#### WORK ORDER:
Reproduce precisely the lines of the listing below, starting with the line that contains "Click the analysis ID number 5000333800" and stopping after the line that contains "This screenshot has height=533, width=819."; include nothing else.

BEGIN

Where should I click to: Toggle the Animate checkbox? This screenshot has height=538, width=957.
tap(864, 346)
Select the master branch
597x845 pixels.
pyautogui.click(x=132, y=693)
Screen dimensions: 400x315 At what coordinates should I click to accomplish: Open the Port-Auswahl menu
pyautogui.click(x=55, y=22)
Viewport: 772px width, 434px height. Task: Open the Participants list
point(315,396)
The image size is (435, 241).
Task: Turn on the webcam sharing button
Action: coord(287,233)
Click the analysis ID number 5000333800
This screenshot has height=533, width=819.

END
BEGIN

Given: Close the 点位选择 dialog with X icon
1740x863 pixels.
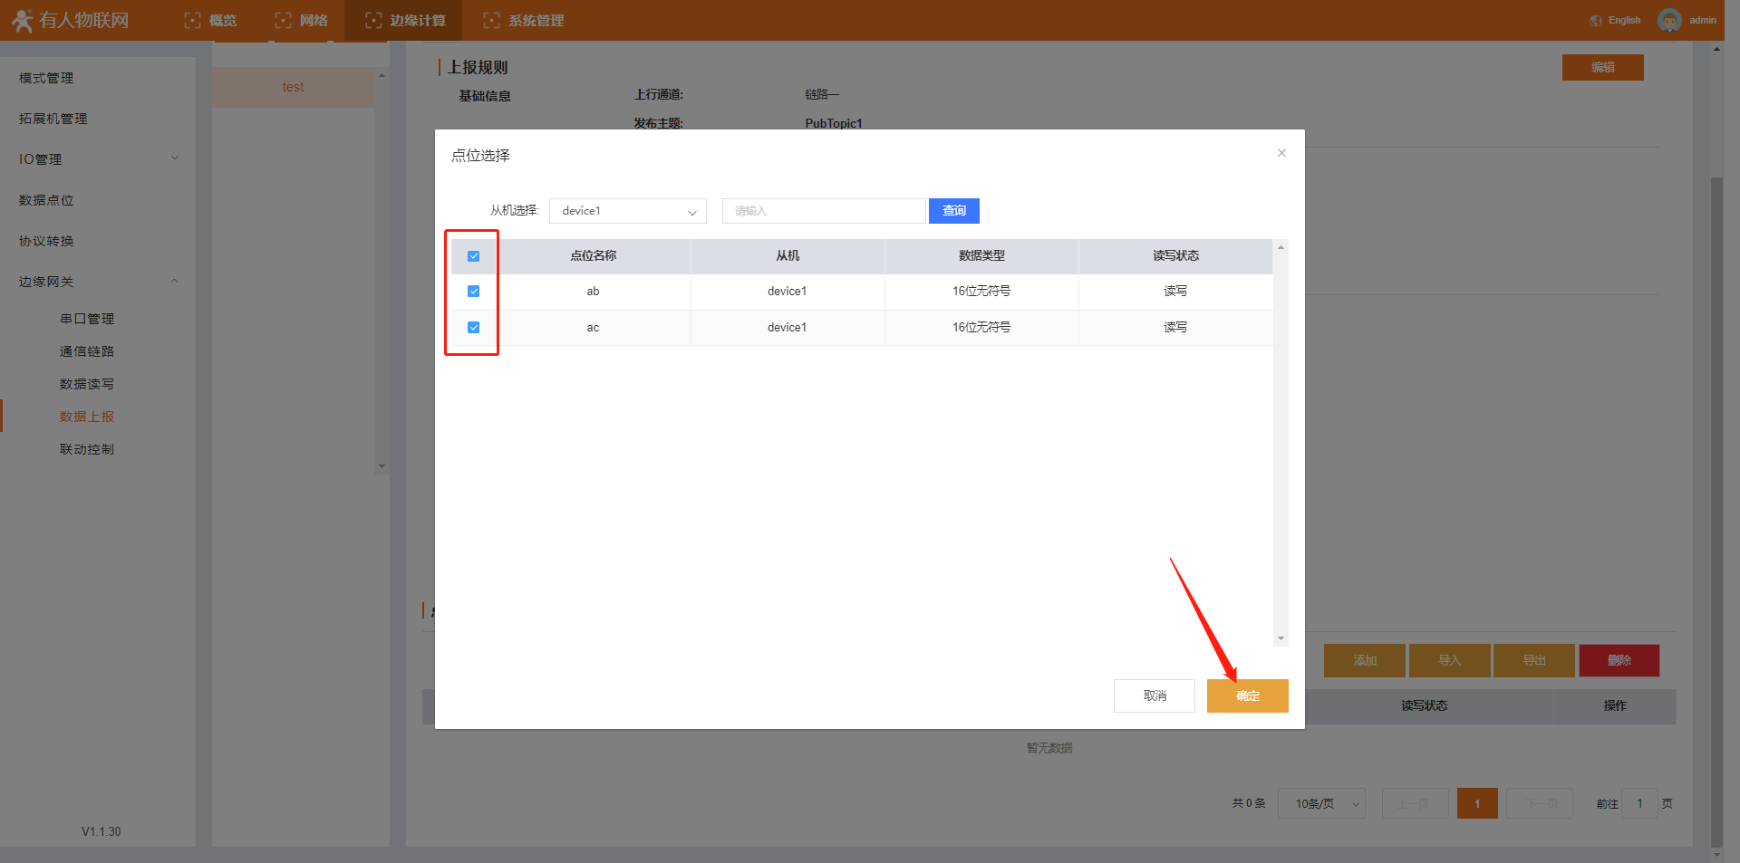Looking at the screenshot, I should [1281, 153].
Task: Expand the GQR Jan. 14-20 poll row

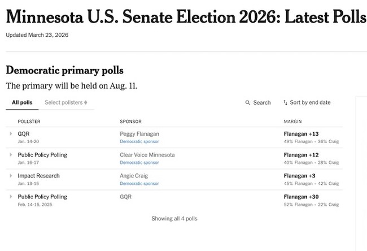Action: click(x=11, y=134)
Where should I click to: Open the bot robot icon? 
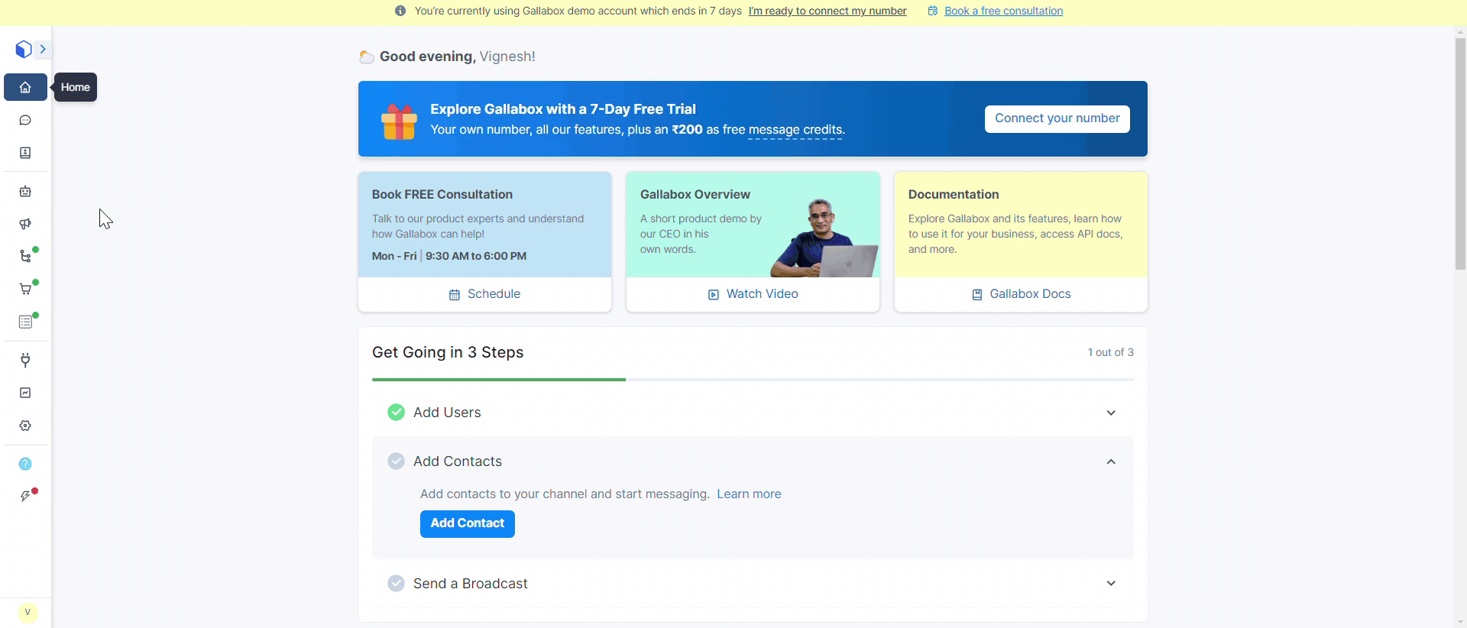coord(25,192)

END

#### TASK RESPONSE:
Click the analysis ID number 5000333800
This screenshot has height=533, width=819.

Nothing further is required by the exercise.